OBJECTIF 1:
D'après le texte sur la suppa cuata gallurese, pourquoi cette soupe est-elle qualifiée de « cachée » ?
OBJECTIF 2:
Poursuivez le texte sur la suppa cuata gallurese à partir de sa dernière phrase.
___ TEXTE RETENU
La recette que je vous propose vient de Sardaigne. Et plus particulièrement de la Gallura, sa pointe Nord, située à seulement 11 km du golfe de Bonifacio, âpre et rocailleuse et envahie en été par des hordes de vacanciers. Les Sardes y sont habitués, c’est depuis l’Antiquité que les Continentaux essaient de leur imposer leur style de vie. Mais la nature ici est très dure et il faut être coriace pour y faire souche. Jusqu’à la fin du XVIIIe siècle, les gens n’avaient pas grande chose à manger, en dehors du pain et du fromage. Les plus riches élevaient des vaches, les pauvres des chèvres; les bergers avec leurs troupeaux de moutons seraient descendus des montagnes quelque cent ans après.
La recette de la « suppa cuata gallurese » serait née à la même période. Son nom est indicatif : c’est littéralement une soupe « cachée », en sarde, parce que la première couche de fromage fondu cache du pain, mouillé (si on était chanceux) avec du bouillon de viande (de bœuf ou de poule), parfumé au fenouil sauvage, à la cannelle, etc.
Ma version met au goût du jour le plat original, présent en multiples occasions, et notamment lors des repas de noces. Il y a donc d’abord du fromage – j’ai choisi une provola sarde -, du pain de campagne sec (ou presque), du pecorino râpé, des tomates séchées, et du poivre, de la menthe, du persil et du basilic. Et pour faire un bouillon goûteux, place donc au bœuf, au poulet et à l’agneau, aromatisés avec du céleri (le fenouil sauvage à Paris c’est un peu comme le Graal…), du romarin, du laurier, du basilic, de l’oignon et de la carotte, plus de la pulpe de tomates.
Mettez donc à chauffer l’eau (1,5 litre) dans un faitout, et versez-y d’abord les légumes et les aromates, ensuite la viande et la tomate. Laissez mijoter au moins trois quarts d’heure.
______
___ DONNÉES ENREGISTRÉES
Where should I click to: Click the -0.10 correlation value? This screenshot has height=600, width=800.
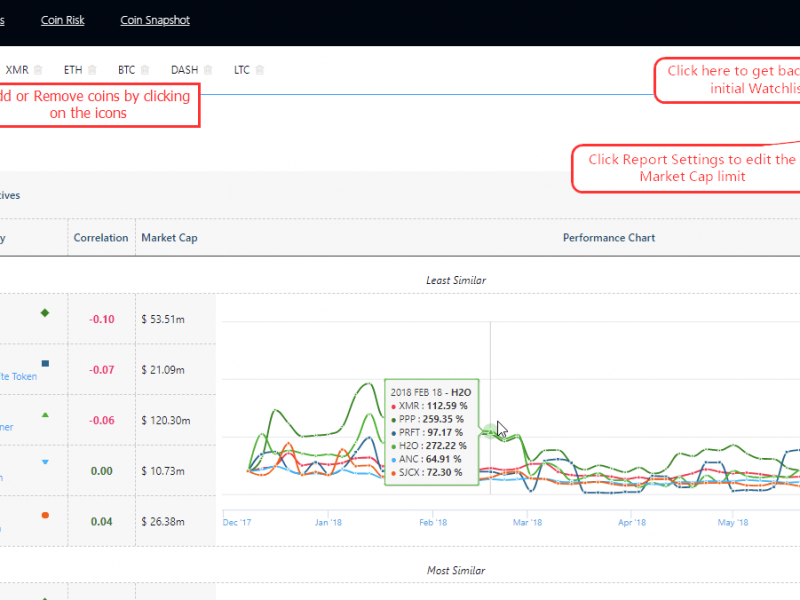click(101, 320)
______
___ DONNÉES ENREGISTRÉES
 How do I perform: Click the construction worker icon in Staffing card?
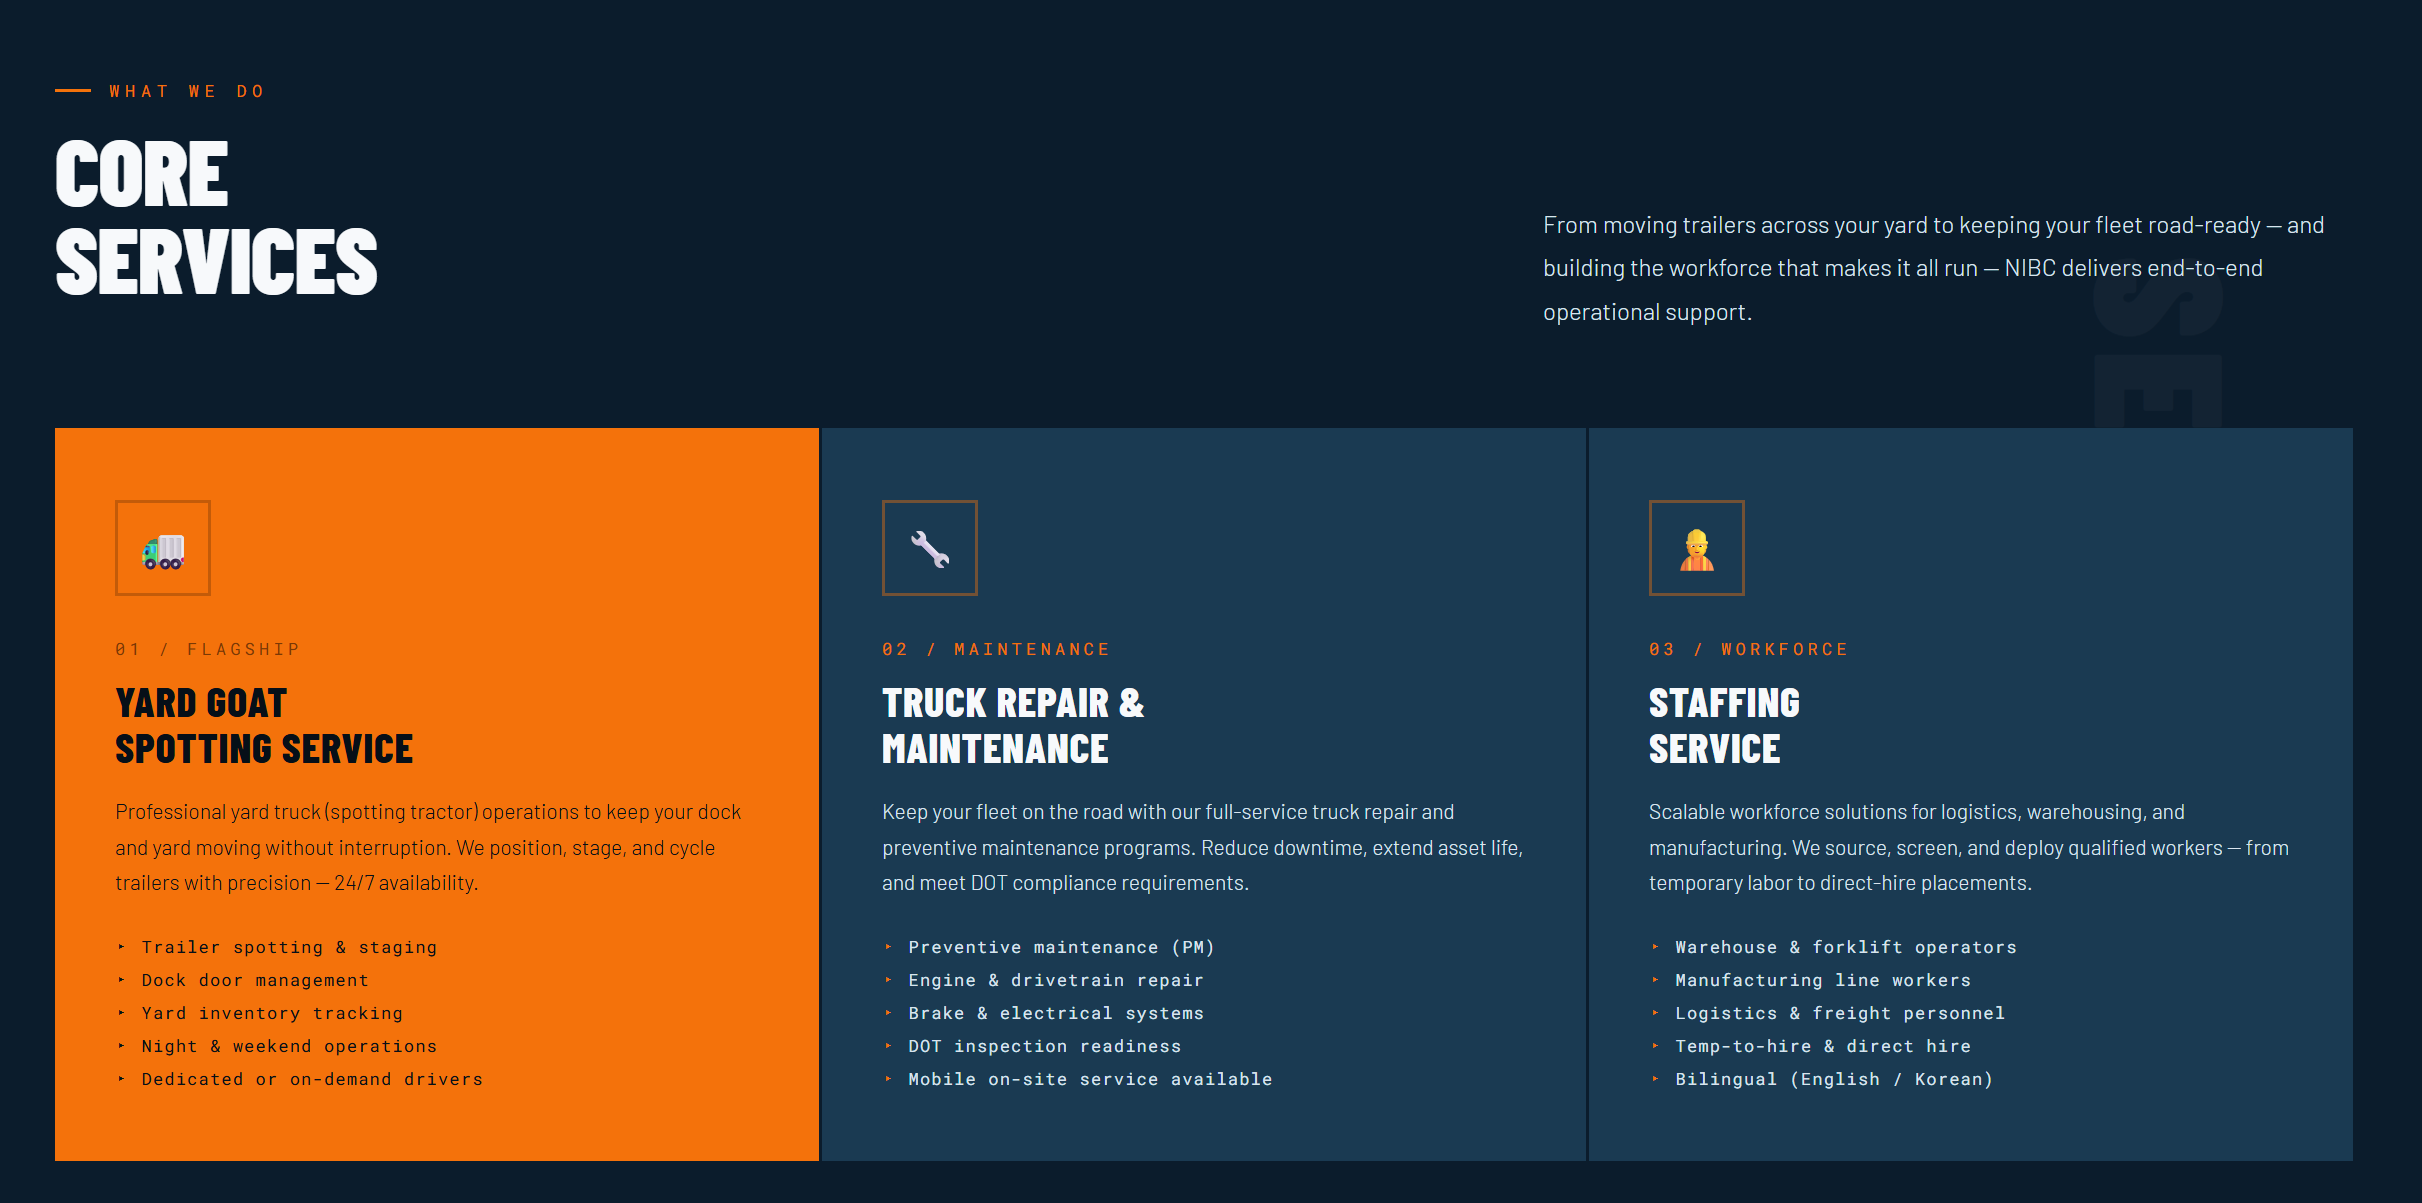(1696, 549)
______
RÉPONSE ATTENDUE 1:
Parce que la première couche de fromage fondu cache du pain, mouillé avec du bouillon de viande.

RÉPONSE ATTENDUE 2:
Pendant ce temps, râpez le pecorino, et hachez finement les tomates, la menthe, le persil et le basilic. Mélangez le tout avec du poivre.
A présent, coupez d’abord le morceau de fromage en fines lamelles…
…Pour enchaîner ensuite avec le pain (en tranches assez minces, d’environ 1 cm d’épaisseur).
Placez les tranches de pain dans un plat à four (j’ai rajouté une feuille de papier sulfurisé et un peu d’huile extra vierge pour qu’elles ne collent pas), et parsemez-les avec le hachis de pecorino & co.
Posez-y la première couche de fromage…
…et commencez à ajouter le bouillon, une louche à la fois. Ni trop ni trop peu. Le pain doit être bien mouillé mais il ne doit pas nager non plus dans le bouillon.
Continuez à alterner le couches jusqu’au bord du plat, avec encore du bouillon. Allumez le four à 180°C, et enfournez le tout. Normalement avec un four électrique, une demie heure est suffisante, le dessus doit être bien gratiné. L’important est que l’ensemble soit bien homogène, et que le fromage fondu cache le reste…
Le résultat le voilà. Je sais, je serais éliminé au Master Chef de Sardaigne, mais c’est bon quand même.
Pour accompagner ce plat un peu fort, il faut un vin rouge assez puissant. Le Kre’u A.O.C. bio, produit avec le cépage Monica rosso, typique de province de Cagliari, Nuoro, Oristano et Sassari, est parfaitement adapté.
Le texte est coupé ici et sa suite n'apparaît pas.